GOBankingRates consulted with experts in gold investing to determine how someone can cash in on the rush by investing in gold to maximize their returns.
Figure Out How You Will Invest In Gold
You want to start by deciding how you’ll invest in gold. “The one thing investors need to know about investing in gold is there are two methods, the paper method, which is via ETFs in the stock market, or physical gold bullion via a bullion dealer,” said Jose Gomez, co-founder of Summit Metals, a national gold dealer.
Gomez noted that both methods have pros and cons. “Paper gold is good for quick entry, but you lose the benefit of privacy and removing counterparty risks. Physical gold, although more expensive to purchase, is typically beneficial to remove counterparty risk (which is the whole intent of owning gold),” he explained.
Which Method Should You Pick?
You want to explore both choices so that you make the decision that makes sense for your situation.
“The easiest way to invest in gold is through exchange-traded funds (ETFs) such as GLD or PHYS,” said Vince Stanzione, an investor and founder at First Information. “These track the gold price minus a small annual fee and can be bought and held in any regular stock brokerage account.” He stressed that you don’t have to worry about storage issues with this method.
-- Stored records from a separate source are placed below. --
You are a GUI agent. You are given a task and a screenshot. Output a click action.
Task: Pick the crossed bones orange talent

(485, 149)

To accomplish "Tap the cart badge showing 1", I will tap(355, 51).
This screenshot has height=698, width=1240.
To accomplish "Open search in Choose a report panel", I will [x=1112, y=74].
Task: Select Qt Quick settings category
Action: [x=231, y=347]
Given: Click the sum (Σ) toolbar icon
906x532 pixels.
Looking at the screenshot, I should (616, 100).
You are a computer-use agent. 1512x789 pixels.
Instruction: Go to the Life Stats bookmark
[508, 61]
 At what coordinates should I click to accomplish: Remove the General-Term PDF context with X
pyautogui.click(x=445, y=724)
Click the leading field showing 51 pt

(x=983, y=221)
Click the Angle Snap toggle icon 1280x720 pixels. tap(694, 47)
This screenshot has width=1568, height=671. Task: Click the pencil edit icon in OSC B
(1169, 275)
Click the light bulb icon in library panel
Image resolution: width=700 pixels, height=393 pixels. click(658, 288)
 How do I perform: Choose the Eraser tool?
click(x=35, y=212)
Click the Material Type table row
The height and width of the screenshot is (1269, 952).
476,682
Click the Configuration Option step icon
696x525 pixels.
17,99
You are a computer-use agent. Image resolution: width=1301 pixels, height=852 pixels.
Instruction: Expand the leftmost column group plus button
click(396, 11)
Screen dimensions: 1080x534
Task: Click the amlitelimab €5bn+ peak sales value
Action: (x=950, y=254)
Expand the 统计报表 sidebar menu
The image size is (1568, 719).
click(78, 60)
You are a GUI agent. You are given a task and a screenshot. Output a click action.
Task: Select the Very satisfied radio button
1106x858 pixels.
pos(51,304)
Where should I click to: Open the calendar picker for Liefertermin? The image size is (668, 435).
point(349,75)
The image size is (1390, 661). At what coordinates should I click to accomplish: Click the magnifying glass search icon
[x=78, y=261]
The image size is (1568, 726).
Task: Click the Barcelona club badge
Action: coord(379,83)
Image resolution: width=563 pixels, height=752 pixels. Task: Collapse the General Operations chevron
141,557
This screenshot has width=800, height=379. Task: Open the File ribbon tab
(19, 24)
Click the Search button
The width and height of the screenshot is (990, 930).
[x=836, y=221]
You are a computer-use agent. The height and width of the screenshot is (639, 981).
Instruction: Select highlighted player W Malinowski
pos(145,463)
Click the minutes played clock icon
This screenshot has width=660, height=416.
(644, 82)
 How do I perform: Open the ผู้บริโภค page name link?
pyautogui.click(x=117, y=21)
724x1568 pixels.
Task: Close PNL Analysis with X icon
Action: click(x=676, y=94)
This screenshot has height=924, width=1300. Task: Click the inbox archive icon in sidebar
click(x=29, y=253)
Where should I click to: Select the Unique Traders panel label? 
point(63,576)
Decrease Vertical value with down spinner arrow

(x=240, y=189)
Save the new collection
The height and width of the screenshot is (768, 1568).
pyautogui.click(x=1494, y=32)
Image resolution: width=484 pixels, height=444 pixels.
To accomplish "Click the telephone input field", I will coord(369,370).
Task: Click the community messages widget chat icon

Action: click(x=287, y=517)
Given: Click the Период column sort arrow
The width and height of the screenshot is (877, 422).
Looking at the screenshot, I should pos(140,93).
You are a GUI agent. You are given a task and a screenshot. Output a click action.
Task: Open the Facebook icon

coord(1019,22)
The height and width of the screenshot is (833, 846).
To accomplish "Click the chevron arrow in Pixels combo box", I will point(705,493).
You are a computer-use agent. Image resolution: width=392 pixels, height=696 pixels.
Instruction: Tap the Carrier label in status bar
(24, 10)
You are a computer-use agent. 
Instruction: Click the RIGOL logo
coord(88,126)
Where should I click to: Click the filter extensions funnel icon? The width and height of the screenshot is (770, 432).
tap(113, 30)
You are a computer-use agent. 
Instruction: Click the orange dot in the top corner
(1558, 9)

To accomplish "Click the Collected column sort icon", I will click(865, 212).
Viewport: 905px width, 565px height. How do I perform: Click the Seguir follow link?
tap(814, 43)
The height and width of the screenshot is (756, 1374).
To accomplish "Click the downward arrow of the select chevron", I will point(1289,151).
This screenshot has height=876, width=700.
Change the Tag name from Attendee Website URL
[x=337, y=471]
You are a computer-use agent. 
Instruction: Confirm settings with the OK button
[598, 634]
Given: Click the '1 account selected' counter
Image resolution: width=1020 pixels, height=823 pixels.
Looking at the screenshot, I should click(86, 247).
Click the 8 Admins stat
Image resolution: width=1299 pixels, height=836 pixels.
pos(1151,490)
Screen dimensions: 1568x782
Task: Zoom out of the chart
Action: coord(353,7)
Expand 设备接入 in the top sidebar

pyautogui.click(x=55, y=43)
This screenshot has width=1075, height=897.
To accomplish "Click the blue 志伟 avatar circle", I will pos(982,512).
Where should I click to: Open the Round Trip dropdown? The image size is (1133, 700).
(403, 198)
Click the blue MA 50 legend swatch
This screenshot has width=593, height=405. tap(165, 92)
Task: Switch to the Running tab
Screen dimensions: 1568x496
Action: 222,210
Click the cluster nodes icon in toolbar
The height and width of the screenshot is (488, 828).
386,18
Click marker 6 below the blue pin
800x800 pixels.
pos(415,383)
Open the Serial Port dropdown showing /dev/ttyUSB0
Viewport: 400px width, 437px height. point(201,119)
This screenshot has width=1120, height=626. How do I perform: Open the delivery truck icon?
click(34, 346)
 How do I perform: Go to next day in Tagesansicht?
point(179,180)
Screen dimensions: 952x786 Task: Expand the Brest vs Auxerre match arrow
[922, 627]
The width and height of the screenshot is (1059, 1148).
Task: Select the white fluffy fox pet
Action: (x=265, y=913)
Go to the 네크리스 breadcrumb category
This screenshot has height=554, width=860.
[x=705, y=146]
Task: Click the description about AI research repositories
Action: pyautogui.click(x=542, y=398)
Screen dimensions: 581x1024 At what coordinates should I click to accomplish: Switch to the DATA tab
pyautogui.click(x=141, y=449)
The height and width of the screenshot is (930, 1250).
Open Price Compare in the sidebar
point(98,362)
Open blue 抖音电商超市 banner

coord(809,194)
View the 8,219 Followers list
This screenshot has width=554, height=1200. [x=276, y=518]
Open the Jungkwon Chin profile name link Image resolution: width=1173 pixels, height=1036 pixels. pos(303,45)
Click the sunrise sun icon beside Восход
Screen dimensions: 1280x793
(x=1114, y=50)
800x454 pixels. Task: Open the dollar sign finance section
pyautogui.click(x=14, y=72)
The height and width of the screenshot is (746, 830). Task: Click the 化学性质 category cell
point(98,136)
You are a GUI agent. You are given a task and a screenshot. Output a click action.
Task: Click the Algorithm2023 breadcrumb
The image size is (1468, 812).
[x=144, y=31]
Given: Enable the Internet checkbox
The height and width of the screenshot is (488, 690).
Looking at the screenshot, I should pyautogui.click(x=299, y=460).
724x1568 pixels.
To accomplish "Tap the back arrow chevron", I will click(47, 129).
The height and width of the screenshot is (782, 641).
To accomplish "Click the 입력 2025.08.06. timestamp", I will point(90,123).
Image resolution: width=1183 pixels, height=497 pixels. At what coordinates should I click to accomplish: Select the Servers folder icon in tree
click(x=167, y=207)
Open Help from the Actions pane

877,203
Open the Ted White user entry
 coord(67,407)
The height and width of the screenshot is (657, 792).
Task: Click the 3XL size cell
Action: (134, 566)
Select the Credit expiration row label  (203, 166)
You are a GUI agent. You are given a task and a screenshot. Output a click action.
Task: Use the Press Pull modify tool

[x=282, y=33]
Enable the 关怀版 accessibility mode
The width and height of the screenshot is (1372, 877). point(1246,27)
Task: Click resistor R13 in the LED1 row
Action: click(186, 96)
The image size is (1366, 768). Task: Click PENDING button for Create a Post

Gomez personally recommended owning physical gold because it prevents non-execution of metal delivery. “We have seen silver have a backwardation in the market, meaning silver delivery is unable to deliver on the paper market, showing cracks in counterparty risks not promising the silver to a buyer,” he warned.
Once you figure out how you’re going to invest in gold, you want to decide how much to invest in it.
How Much Should You Invest In Gold?
“Historically, gold performs strongly in low-rate environments, and there is no reason to expect this pattern to change,” said Alex Tsepaev, the chief strategy officer of B2PRIME Group. “If your portfolio wasn’t prepared for rate cuts, adding some gold could make sense. The recent jump shows the dollar losing value, and gold is a real, safe asset.”
He believes you should start by reviewing your portfolio to see what you’re currently holding, and whether there’s room for gold, since you may want to add to your stocks and bonds.
Gomez recommended allocating 3% to 5% of total net worth to gold, with a higher allocation of 5% to 7% for those nearing retirement. He considered buying gold similar to purchasing bonds in the sense that you want a stable asset that protects against inflation and volatility in the market.
Stanzione recommended shopping around with reputable gold dealers if you’re looking to physically purchase it. “You can check the current spot price online (let’s say it’s around $4,000/oz). Your goal is to buy as close to the spot as possible — avoid fancy collectible coins or expensive packaging,” he said. He didn’t recommend a specific amount, as it depends on your personal risk tolerance.
Determine How You Will Exit
You’ll also want to think about an exit plan. With paper gold, you can just press “sell” and get it off your hands in minutes. However, the process changes if you have decided to invest in physical gold.
Gomez mentioned that the biggest downside to physical gold is the exit strategy. You have to go into a physical store or an online bullion dealer to sell it. This process requires shipping and waiting for the funds to be deposited into your banking account. “Although it sounds scary, the bullion industry is very mature and provides full insurance for the shipment and fast bank wire payments,” he said.
Gomez also stressed that gold is a great storage of wealth and not considered an investment that will make you a billionaire. “It will protect your net worth in the same way that a home equity is built and sustained over many years,” he explained.
As always, it’s recommended to conduct your own research when making investments because there aren’t many guarantees when it comes to returns on your money.